Japanese Red Rice (1 Cup) and English Dal (1 Cup)
Lunch
151 mg/dL
avg. peak value
Usually causes a medium spike
Avg. Food Score on Ultrahuman App
Ultrahuman Users got an UNSTABLE response
How to consume english dal, japanese red rice without glucose spikes
Portion Control
Reduce the portion size of English dal and Japanese red rice you consume. Smaller portions can help in managing glucose spikes.
Add Fiber-Rich Foods
Include fiber-rich foods like leafy greens, broccoli, or a side salad to your meal. These foods can help in slowing down the absorption of carbohydrates.
Incorporate Healthy Fats
Add healthy fats such as avocado, nuts, or seeds to your meal. These can help to stabilize blood sugar levels.
Include Proteins
Add a source of lean protein like chicken, fish, tofu, or legumes. Proteins can help in managing glucose levels by slowing the digestion of carbohydrates.

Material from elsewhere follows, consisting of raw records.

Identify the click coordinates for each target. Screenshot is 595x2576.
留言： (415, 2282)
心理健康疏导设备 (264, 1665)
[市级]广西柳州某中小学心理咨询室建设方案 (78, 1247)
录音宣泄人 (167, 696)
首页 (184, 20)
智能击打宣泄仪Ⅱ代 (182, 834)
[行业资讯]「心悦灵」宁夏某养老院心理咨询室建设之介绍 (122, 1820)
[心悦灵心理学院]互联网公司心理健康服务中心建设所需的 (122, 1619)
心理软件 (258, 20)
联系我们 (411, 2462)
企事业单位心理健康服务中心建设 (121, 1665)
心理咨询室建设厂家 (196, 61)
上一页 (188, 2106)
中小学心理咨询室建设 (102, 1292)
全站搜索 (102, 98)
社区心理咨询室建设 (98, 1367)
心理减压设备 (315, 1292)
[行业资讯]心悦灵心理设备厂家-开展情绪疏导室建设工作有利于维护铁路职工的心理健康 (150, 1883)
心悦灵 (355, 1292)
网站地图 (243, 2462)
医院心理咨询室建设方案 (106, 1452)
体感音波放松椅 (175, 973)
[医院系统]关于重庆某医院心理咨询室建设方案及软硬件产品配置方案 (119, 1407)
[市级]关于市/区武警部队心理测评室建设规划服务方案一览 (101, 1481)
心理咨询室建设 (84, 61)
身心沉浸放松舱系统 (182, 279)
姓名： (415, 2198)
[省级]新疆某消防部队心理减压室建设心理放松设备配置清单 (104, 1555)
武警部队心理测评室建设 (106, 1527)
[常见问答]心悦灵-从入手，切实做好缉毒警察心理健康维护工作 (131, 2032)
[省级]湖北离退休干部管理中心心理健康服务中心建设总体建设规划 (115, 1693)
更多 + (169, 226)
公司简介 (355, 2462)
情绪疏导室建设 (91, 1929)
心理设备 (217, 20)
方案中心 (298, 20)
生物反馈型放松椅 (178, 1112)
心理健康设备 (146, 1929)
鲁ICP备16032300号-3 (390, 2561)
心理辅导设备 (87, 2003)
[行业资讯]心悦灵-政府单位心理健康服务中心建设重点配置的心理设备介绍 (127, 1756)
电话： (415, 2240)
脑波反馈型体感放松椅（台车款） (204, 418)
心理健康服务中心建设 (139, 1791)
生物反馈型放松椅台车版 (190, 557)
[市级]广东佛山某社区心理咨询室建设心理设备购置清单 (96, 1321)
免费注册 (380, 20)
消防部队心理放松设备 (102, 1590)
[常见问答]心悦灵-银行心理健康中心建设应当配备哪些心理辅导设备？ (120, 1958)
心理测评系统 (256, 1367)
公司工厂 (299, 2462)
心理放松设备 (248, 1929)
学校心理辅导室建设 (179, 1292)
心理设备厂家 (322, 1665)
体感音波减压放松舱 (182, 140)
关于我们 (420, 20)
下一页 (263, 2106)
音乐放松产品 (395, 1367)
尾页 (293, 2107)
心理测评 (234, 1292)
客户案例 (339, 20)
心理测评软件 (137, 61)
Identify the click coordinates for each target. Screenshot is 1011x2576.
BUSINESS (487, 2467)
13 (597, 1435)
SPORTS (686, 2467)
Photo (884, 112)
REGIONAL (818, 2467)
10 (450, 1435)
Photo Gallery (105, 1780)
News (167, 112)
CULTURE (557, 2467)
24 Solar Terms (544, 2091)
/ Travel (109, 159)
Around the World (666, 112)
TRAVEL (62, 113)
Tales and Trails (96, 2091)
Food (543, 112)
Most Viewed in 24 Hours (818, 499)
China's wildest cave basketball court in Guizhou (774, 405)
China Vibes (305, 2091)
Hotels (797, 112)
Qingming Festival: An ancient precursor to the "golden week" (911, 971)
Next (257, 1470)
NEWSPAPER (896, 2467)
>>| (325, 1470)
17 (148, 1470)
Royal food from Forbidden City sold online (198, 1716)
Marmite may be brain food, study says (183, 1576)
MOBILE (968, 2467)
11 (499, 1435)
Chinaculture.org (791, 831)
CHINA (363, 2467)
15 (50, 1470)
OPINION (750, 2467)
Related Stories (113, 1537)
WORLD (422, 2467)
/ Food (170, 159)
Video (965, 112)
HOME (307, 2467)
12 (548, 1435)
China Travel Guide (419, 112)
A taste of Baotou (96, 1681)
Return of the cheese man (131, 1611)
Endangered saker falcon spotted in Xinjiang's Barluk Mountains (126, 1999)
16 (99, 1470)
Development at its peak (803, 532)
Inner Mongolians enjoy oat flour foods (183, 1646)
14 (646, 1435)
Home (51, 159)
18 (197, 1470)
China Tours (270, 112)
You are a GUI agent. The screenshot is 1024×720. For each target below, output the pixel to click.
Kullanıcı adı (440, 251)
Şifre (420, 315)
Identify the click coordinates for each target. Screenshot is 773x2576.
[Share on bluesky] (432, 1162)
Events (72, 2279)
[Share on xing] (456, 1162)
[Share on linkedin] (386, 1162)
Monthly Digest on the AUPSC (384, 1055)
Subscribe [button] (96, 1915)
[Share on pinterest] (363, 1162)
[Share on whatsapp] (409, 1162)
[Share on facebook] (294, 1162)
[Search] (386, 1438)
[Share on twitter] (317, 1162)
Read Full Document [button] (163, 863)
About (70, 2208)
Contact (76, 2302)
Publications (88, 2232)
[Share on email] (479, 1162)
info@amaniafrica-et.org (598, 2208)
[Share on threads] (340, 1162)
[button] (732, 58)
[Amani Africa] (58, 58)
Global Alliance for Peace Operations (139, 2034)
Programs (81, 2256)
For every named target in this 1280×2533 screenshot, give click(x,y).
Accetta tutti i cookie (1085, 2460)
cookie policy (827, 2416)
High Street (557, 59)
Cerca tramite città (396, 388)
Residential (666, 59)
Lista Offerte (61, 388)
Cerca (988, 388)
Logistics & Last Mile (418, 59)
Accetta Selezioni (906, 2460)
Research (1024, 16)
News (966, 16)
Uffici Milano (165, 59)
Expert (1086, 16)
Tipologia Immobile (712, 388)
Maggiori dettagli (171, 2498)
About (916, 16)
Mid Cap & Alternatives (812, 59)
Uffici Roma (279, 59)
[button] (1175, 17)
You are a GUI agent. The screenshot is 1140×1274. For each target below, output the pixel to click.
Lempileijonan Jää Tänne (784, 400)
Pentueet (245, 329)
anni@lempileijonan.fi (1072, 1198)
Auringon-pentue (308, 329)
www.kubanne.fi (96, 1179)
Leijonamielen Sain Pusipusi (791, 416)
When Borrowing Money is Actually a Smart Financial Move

Mix with Low-Carb Vegetables
Combine your meal with low-carb vegetables such as spinach, kale, or cucumbers to bulk up the meal without adding too many carbohydrates.
Stay Hydrated
Drink plenty of water before and during your meal, as staying hydrated can support digestion and help maintain stable blood sugar levels.
Eat Slowly
Take your time to eat and chew thoroughly. Eating slowly can help in better digestion and may prevent a spike in blood sugar levels.
Introduce Vinegar
Consider adding a small amount of vinegar, such as apple cider vinegar, to your meal as it can help in moderating blood sugar responses.
Avoid Sugary Beverages
Abstain from drinking sugary drinks with your meal to prevent additional spikes in blood sugar.
Monitor Timing
Try to eat meals at regular intervals and avoid eating large meals late in the evening to help regulate blood sugar levels more effectively.